• Entries provided
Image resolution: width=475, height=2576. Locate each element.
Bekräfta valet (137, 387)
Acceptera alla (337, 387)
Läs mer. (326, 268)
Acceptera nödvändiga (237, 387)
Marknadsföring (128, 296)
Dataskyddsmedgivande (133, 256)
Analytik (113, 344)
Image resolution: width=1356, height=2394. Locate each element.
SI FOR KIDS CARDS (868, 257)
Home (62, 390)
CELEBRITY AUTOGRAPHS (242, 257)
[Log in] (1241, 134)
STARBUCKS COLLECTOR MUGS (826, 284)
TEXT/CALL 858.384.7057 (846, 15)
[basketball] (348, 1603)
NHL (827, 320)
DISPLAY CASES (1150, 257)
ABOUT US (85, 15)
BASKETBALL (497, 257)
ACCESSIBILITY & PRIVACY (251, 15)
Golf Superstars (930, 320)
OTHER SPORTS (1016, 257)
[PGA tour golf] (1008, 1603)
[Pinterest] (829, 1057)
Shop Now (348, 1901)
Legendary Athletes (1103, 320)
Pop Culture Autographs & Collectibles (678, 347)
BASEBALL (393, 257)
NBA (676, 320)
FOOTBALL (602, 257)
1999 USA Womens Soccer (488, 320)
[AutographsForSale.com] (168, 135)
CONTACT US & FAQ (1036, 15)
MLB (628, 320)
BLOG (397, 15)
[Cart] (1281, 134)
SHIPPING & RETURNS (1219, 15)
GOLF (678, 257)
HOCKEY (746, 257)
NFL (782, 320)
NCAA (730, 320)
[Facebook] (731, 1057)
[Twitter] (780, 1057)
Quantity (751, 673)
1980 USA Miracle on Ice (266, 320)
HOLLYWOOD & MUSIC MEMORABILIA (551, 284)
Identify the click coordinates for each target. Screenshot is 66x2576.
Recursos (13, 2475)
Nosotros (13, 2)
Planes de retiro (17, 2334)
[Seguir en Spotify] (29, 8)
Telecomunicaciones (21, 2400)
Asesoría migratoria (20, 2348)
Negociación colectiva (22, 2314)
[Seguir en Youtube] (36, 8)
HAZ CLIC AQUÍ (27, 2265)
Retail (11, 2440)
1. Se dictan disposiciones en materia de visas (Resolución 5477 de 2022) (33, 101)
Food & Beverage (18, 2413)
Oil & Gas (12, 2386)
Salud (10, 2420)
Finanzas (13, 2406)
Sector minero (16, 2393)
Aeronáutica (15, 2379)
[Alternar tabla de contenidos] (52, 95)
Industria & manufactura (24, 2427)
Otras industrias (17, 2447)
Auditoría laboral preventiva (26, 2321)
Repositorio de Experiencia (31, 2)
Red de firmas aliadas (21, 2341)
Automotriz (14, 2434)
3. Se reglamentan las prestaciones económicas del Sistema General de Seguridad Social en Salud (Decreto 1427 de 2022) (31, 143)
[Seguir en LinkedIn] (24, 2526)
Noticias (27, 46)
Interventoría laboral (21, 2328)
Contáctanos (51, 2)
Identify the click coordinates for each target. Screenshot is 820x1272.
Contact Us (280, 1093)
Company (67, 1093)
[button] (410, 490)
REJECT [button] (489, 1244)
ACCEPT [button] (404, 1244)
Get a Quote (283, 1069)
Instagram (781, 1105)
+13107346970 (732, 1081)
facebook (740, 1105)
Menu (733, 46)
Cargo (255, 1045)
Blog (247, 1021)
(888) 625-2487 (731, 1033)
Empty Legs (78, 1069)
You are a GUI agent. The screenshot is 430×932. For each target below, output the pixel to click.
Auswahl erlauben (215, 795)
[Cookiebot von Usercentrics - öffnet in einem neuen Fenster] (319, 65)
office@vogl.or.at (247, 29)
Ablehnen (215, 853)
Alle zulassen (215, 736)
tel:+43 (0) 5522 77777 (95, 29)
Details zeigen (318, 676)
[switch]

• The problem
Your answer should hold every line of the entries that contains the string "resolution".

• Task response
Image resolution: width=475, height=2576. Locate each element.
Image resolution: width=1356, height=2394. Locate each element.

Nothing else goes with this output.